Bush is to be applauded for having the courage, in the face of criticism of his own human rights record, to speak the truth to the assembled tyrants. Yet he failed to mount a compelling response to a compelling moral challenge facing the United States: How to lessen the global inequality that, more than freedom, tops the political agenda in the developing world?

The inequality agenda was clear in speeches this week about climate change, the theme of this year's General Assembly. While leaders from the industrialized world droned on about the need for action, the developing world's heads of state delivered a stark message: You're creating the warming, but we're the ones who are going to suffer most from it. "It is unacceptable that the cost of the irresponsibility of a privileged few be shouldered by the dispossessed of the Earth," Lula said. He also lambasted "farm subsidies that make the rich richer and the poor poorer" and attacked as "anachronistic, predatory and senseless" the notion "that profits and wealth can grow forever, at any cost."

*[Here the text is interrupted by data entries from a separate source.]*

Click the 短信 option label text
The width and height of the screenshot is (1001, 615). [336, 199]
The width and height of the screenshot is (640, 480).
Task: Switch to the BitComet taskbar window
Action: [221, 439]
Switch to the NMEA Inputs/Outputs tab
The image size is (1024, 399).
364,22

In a speech that followed Lula's, Bush discussed U.S. aid for fighting HIV and malaria. Yet other than opining that the poor ought to be free to participate in the global economy, he offered no new ideas about how to reduce the inequalities of wealth and power that continue to rankle the world. The point is not whether Bush's economic worldview is smarter than Lula's (of course it is). The point is that if the United States wishes to exercise global leadership, it must not only articulate but implement a global anti-poverty, anti-warming policy that compels the respect and admiration of its intended beneficiaries.